EH Bildu fuerza al Gobierno a aclarar su posición sobre las ayudas sociales

La coalición quiere eliminar los recortes de 2011 de PSE y PP

Comienza la revisión de las políticas sociales del anterior Gobierno. Los parlamentarios de EH Bildu Oskar Matute y Belén Arrondo presentaron ayer una proposición no de ley que busca desandar el camino de “recortes impuestos por el Gobierno de Patxi López” en materia de ayudas sociales, tanto en su acceso como en las cuantías.

La iniciativa obligará al nuevo Ejecutivo y al PNV, que se ha mantenido al margen de los cambios sin tomar posición nítida en sede parlamentaria, a aclarar su postura. La propuesta, que deberá debatirse en el pleno, recoge eliminar el endurecimiento del requisito de empadronamiento aprobado en 2011 y el recorte del 7% de las cuantías, establecido temporalmente para 2012 en la Ley de Presupuestos de ese año, que EH Bildu también pide modificar.

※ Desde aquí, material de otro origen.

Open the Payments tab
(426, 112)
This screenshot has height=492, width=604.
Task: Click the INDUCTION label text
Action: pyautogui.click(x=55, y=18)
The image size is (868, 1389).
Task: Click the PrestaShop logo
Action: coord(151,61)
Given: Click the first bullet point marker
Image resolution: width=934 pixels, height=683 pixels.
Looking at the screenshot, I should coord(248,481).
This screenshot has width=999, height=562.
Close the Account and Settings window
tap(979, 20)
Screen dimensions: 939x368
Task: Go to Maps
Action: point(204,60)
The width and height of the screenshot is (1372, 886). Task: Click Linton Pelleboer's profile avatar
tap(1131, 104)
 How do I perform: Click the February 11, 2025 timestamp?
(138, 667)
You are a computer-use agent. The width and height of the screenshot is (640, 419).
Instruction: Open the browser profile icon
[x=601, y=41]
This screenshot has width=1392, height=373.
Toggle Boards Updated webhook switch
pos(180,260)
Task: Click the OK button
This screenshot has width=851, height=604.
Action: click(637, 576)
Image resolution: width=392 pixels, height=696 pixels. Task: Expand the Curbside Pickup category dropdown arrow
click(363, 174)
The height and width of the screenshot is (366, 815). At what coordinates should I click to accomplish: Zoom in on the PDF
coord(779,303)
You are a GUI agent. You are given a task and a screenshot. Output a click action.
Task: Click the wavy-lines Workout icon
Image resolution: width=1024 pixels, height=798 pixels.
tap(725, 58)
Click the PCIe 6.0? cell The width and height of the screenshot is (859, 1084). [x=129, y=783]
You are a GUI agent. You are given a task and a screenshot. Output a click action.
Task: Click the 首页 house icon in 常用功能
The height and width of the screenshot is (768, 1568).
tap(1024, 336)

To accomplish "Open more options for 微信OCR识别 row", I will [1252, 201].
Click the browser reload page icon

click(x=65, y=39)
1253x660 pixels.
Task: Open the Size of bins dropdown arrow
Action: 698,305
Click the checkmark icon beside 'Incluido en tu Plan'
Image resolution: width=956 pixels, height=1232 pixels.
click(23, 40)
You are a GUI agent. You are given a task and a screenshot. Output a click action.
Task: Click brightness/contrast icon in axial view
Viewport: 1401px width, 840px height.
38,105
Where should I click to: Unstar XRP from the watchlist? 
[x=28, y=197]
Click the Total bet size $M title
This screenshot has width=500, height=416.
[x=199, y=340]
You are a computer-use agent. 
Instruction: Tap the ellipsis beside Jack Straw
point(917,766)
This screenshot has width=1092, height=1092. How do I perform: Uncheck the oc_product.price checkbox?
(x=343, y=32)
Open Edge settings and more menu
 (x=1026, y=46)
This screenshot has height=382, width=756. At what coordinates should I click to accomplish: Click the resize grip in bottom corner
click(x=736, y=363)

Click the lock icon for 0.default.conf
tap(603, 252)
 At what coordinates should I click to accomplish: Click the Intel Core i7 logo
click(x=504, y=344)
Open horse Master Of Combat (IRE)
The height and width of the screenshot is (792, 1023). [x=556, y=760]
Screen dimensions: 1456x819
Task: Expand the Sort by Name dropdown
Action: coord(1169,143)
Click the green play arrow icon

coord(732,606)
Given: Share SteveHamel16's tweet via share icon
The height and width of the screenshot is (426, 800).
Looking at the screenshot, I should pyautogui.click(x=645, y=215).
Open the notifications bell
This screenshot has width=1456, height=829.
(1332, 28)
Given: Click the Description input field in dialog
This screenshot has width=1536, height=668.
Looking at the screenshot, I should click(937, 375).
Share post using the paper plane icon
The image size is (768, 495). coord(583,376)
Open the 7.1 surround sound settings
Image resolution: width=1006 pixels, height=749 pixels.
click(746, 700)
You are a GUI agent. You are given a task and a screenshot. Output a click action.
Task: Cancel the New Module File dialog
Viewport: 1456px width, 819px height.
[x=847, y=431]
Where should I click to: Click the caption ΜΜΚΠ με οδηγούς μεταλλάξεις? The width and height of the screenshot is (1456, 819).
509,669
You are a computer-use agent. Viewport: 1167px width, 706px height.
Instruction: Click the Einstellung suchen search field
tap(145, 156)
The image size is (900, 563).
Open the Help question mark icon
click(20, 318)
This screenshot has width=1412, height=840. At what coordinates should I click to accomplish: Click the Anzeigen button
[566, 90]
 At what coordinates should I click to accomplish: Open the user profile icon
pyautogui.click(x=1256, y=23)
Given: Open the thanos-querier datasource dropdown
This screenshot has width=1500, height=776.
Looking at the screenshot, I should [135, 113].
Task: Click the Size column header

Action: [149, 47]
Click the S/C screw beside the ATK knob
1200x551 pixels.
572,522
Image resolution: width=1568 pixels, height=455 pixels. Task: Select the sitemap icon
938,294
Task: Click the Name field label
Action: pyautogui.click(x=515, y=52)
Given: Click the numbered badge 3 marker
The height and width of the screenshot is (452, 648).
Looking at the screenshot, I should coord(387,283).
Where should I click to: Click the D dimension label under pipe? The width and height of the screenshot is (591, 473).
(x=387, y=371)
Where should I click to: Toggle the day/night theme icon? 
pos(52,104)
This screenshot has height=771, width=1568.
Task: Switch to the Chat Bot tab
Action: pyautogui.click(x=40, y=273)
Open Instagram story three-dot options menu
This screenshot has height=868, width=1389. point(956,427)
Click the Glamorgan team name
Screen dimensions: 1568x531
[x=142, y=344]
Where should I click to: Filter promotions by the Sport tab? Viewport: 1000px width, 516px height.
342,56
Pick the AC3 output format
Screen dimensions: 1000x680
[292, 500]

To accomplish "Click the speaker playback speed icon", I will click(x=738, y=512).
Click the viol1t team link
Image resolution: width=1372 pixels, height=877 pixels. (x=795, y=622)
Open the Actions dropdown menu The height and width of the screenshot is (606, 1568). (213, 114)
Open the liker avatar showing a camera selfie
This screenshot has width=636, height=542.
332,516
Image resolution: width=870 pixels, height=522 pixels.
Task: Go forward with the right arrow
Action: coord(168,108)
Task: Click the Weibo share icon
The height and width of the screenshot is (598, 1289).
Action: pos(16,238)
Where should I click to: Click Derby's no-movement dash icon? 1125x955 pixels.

Preguntados por su opinión sobre el nuevo consejero, Juan María Aburto, Matute aseguró que, si mantiene una “línea continuista” respecto a su gestión en Bizkaia, es probable que les “tenga enfrente”. Durante este año se han quedado sin ayudas “más de 3.600 familias”, explicó Arrondo, echando mano de cifras de Cáritas. El planteamiento de EH Bildu no solo busca redirigir el área de ayudas sociales a la época previa a los cambios, sino pagar a quienes los han sufrido durante el último año, con efectos retroactivos.

La formación plantea

En total, según los cálculos de la coalición, sería necesario abonar 50 millones de euros adicionales a través de un “fondo especial” —20 por la modificación del empadronamiento y otros 30 por la reducción de las cuantías mensuales en un 7% durante los últimos doce meses—. Cantidades que en épocas de escasez “se pueden detraer de muchos lugares”, explicó Matute, citando inversiones como la del AVE vasco. El presupuesto para las ayudas en 2012 se ha elevado a 400 millones de euros, que debieron ampliarse en 60 millones más en uno de los últimos consejos de la etapa de Patxi López ante los incrementos de perceptores. En septiembre se registró un máximo histórico, con 59.900, solo en perceptores de la Renta de Garantía de Ingresos. Todo ello pese a las miles de suspensiones tramitadas.

Matute censuró la “sospecha instalada” sobre los perceptores y aseguró que el fraude no se encuentra en las ayudas, sino entre los contribuyentes. La propuesta también pide eliminar la obligatoriedad de que los perceptores de ayudas realicen servicios para la comunidad de forma “extraordinaria”. Aún no se ha desarrollado la ley en este sentido—.